The documents to be analysed here are in the docs folder, we see that there are 6 text documents.

In [2]:

DOCS_DIR = './docs'

files = os.listdir(DOCS_DIR)
files

Out[2]:

['doc1.txt', 'doc2.txt', 'doc3.txt', 'doc4.txt', 'doc5.txt', 'doc6.txt']

For now we will analyse the first document doc1.txt

In [3]:

import io

path = os.path.join(DOCS_DIR, 'doc1.txt')

with io.open(path, encoding='utf-8') as f:
    text_from_file = ' '.join(f.read().splitlines())

text_from_file now has the whole corpus of text from doc1.txt.

If we tokenise this block of text by sentences, we are left with a list of sentences.

In [4]:

# 5th sentence
sentences = nltk.sent_tokenize(text_from_file)
fifth_sentence = sentences[4]
print(fifth_sentence)

In the face of despair, you believe there can be hope.

We can also tokenise the words within the sentence

In [5]:

# 3rd word from 5th sentence
words_in_fifth_sentence = nltk.word_tokenize(fifth_sentence)
third_word_fifth_sentence = words_in_fifth_sentence[2]
third_word_fifth_sentence

Out[5]:

u'face'

Now we will tag the parts of speech of this sentence

In [6]:

# Part of speech tagging
nltk.pos_tag(words_in_fifth_sentence)

Out[6]:

[(u'In', 'IN'),
 (u'the', 'DT'),
 (u'face', 'NN'),
 (u'of', 'IN'),
 (u'despair', 'NN'),
 (u',', ','),
 (u'you', 'PRP'),
 (u'believe', 'VBP'),
 (u'there', 'EX'),
 (u'can', 'MD'),
 (u'be', 'VB'),
 (u'hope', 'VBN'),
 (u'.', '.')]

We see that the words are now tuples of the given word and a tag for the part of speech.

In the list above, the following abbreviations can be observed:

IN – Preposition
DT – Determiner
NN – Noun
PRP – Personal pronoun
EX – Existential there
MD – Modal
VB – Verb base form
VBN – Verb past participle

Our aim is to extract the most popular nouns from all the sentences across all the documents.

In [7]:

# Get all sentences from all documents
all_text = ''
for file_name in files:
    path = os.path.join(DOCS_DIR, file_name)
    with io.open(path, encoding='utf-8') as f:
        text_from_file = ' '.join(f.read().splitlines())
    all_text += text_from_file

sentences = nltk.sent_tokenize(all_text)

# tag speech

words = []
for sentence in sentences:
    words.extend(nltk.word_tokenize(sentence))

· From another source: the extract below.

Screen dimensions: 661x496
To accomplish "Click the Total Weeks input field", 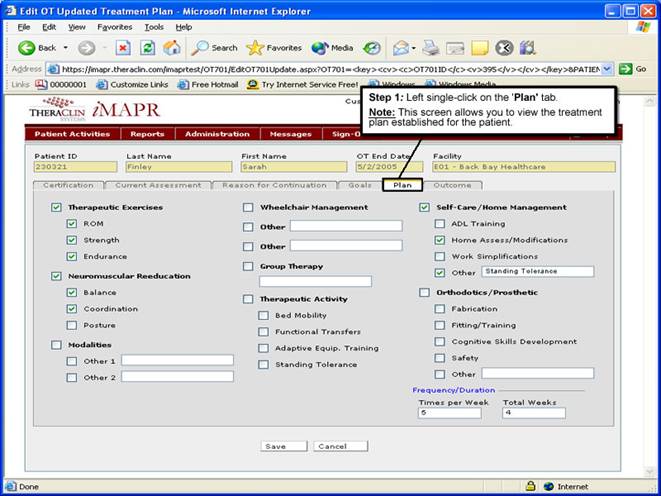I will pos(533,412).
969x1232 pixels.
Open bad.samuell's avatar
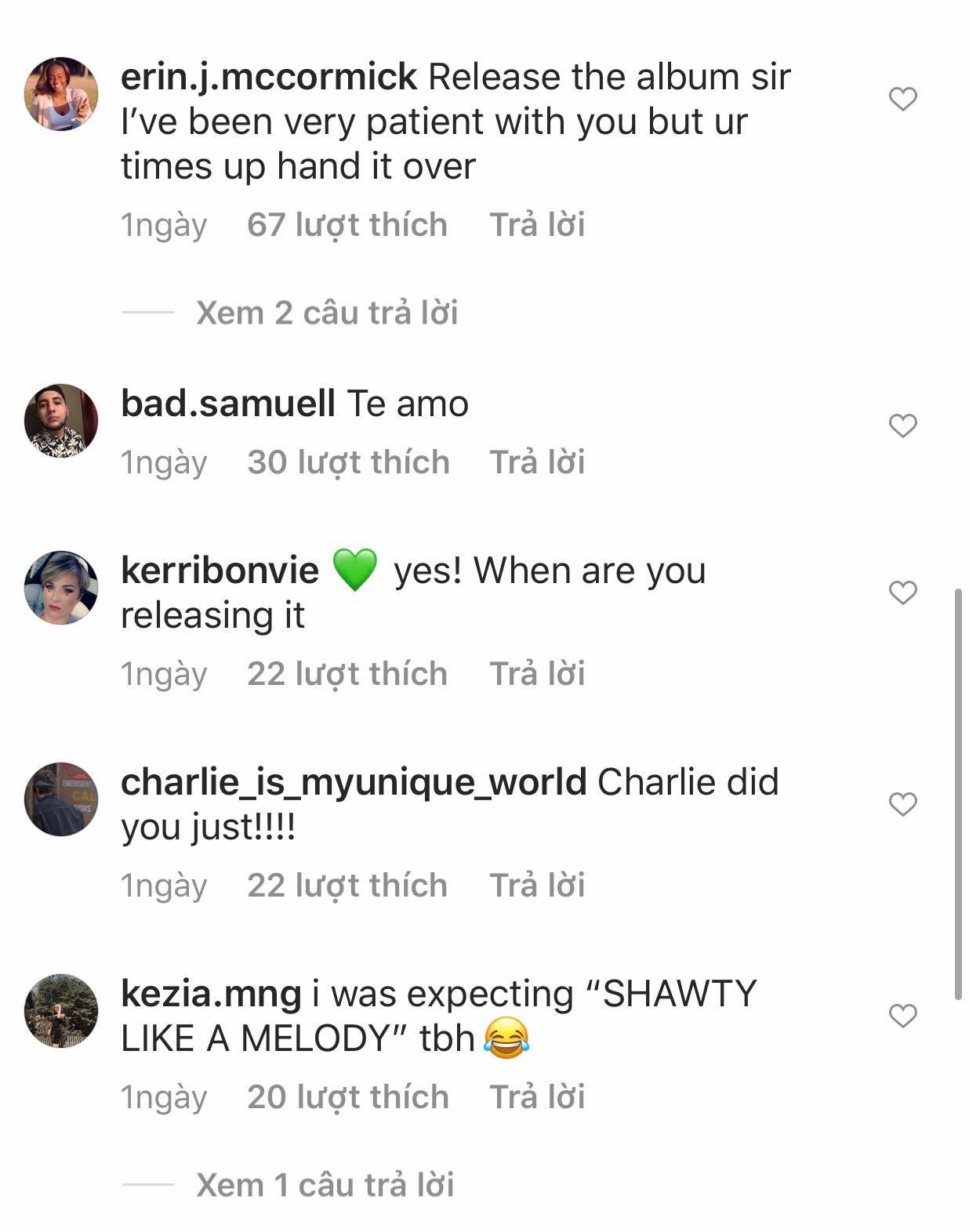(61, 421)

tagged_words = nltk.pos_tag(words)

# Count nouns

from collections import defaultdict

freqs = defaultdict(int)
nouns = [word[0].lower() for word in tagged_words if word[1] == 'NN']

for noun in nouns:
    if noun in freqs:
        freqs[noun] += 1
    else:
        freqs[noun] = 1

# Get the 25 most common words

import operator
sorted_by_most_common = sorted(freqs.items(), key=operator.itemgetter(1), reverse=True)
for word, count in sorted_by_most_common[:25]:
    print "{} was found {} times.".format(word.capitalize(), count)

Country was found 60 times.
Time was found 58 times.
Government was found 45 times.
War was found 40 times.
Promise was found 33 times.
Today was found 29 times.
World was found 29 times.
Care was found 27 times.
Health was found 23 times.
Work was found 23 times.
Way was found 21 times.
Nation was found 21 times.
Corruption was found 20 times.
Job was found 19 times.
Party was found 19 times.
Year was found 18 times.
Security was found 18 times.
Economy was found 17 times.
Part was found 17 times.
Progress was found 17 times.
Change was found 15 times.
Generation was found 15 times.
Man was found 14 times.
Threat was found 14 times.
Life was found 14 times.